Table 4: Characteristics of On-going Exercise Trials in HFpEF Patients.
Study | Intervention/Control (n) | Entry EF/ NYHA Class | Duration | Training Modality | Control | Primary Endpoint | Secondary Endpoint |
---|---|---|---|---|---|---|---|
Ex-DHF[41] | 160/160 | ≥50% II–III |
12 months | Endurance and resistance training | Usual care | Combined outcome score* after 6 and 12 months | Components of the primary endpoint, submaximal exercise capacity, echocardiographic parameters of LV geometry and dimensions, diastolic and systolic function, ventilatory efficacy, HRQoL and NT-proBNP after 6 and 12 months |
OptimEx-CLIN[42] | 120/60 | >50% II–III |
12 months | Moderate intensity continuous training or high intensity interval training | Usual care | Peak VO2 after 3 months | Peak VO2 after 12 months Echocardiographic parameters of LV diastolic function, HRQoL, endothelial function and NT-proBNP after 3 and 12 months. |
*Components of the outcome score are all-cause mortality, hospitalisations, NYHA functional class, global self-rated health, maximal exercise capacity and diastolic function.

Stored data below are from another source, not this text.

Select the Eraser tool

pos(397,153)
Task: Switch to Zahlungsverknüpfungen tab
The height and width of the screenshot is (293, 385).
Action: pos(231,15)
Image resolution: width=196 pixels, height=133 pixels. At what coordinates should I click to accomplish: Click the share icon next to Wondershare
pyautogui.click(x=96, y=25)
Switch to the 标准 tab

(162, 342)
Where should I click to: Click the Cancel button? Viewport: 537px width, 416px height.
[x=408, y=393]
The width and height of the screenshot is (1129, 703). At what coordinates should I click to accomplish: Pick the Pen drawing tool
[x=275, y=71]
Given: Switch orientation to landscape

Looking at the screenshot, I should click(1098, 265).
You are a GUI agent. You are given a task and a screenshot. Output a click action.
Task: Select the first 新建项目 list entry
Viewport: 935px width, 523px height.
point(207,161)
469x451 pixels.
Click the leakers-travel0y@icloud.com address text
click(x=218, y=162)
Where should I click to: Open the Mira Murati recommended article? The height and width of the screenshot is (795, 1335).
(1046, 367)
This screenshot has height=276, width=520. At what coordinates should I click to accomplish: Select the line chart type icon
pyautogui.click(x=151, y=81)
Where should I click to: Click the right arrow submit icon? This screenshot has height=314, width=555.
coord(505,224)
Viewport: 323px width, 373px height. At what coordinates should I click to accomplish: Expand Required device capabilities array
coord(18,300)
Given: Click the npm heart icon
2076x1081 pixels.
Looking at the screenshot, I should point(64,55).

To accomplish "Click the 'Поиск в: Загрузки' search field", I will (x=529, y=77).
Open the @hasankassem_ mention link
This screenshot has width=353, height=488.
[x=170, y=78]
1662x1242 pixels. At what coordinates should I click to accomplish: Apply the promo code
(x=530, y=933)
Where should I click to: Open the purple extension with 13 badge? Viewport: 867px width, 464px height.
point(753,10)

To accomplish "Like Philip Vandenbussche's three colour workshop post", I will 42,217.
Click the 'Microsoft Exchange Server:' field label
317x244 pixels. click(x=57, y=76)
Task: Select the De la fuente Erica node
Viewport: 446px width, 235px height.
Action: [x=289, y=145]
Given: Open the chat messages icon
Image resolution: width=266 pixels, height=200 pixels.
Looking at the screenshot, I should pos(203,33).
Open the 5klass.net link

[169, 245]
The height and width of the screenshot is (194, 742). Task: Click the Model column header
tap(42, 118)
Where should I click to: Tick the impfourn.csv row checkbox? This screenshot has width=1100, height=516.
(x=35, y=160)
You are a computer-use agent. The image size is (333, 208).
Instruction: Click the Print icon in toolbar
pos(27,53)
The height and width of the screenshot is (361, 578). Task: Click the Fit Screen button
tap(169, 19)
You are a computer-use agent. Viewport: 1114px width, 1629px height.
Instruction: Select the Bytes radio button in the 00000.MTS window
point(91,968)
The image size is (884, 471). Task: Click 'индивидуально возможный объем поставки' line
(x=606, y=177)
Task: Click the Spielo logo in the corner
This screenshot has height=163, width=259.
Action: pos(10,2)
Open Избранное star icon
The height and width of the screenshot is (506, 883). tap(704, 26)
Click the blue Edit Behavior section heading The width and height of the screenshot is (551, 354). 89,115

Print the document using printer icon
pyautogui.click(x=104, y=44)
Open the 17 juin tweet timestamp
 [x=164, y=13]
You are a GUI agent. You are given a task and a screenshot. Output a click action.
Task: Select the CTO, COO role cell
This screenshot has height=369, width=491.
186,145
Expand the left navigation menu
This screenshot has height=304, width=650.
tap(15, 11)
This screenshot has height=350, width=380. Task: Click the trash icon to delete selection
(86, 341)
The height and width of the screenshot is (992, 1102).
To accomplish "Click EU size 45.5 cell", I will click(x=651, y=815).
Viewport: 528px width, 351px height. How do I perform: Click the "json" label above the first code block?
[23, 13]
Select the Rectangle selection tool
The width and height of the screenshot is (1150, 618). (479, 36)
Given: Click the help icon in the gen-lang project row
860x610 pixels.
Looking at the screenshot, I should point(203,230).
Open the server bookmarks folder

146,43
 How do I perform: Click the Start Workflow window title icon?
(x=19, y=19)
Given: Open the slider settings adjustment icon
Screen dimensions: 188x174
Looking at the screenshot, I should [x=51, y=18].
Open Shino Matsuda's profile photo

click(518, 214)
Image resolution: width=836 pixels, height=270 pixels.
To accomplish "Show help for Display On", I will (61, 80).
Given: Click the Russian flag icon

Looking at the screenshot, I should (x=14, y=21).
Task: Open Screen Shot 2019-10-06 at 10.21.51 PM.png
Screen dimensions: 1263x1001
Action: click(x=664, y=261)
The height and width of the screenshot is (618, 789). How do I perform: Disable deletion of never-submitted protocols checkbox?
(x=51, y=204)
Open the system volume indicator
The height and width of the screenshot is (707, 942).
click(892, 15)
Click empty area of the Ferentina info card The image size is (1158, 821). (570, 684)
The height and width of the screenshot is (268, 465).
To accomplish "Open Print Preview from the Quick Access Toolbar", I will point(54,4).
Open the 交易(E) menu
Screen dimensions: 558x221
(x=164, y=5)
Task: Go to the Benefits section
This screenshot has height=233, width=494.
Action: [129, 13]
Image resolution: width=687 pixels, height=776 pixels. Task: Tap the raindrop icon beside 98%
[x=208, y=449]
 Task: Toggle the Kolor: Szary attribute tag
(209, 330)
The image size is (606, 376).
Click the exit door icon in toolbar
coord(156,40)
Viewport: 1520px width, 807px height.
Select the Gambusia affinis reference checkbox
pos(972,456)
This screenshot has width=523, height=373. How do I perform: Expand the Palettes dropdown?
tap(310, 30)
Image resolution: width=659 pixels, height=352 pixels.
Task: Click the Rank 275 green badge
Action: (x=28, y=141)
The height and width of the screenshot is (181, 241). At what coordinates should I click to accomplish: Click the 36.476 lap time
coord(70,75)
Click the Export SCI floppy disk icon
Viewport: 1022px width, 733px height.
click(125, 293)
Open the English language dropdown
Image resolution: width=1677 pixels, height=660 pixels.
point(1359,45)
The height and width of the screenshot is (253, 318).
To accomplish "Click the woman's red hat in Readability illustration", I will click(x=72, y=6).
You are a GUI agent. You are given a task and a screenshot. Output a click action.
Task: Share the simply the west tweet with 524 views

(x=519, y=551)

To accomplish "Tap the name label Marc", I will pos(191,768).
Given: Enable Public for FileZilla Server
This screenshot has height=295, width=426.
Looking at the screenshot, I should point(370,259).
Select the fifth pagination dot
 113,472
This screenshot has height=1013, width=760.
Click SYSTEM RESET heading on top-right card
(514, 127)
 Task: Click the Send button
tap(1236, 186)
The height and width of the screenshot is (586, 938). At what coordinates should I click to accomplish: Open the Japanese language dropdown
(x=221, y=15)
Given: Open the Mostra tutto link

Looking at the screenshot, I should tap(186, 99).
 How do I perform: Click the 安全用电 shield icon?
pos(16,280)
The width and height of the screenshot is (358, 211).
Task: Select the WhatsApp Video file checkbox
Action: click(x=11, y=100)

EF = ejection fraction; HFpEF = heart failure with preserved EF; HRQoL = health-related quality of life; LV = left ventricular; NT-proBNP = N-terminal pro b-type natriuretic peptide; NYHA = New York Heart Association; peak VO2 = peak exercise oxygen uptake.
Conclusion
In summary, available evidence suggests that physical training in addition to standard HF medication can provide clinically relevant improvements in exercise capacity without significant changes in LV function or structure in HFpEF patients. Further studies are necessary both to elucidate more exact mechanisms of exercise intolerance and to develop recommendations regarding the most effective training approach, including type, intensity, frequency and duration, in patients with HFpEF.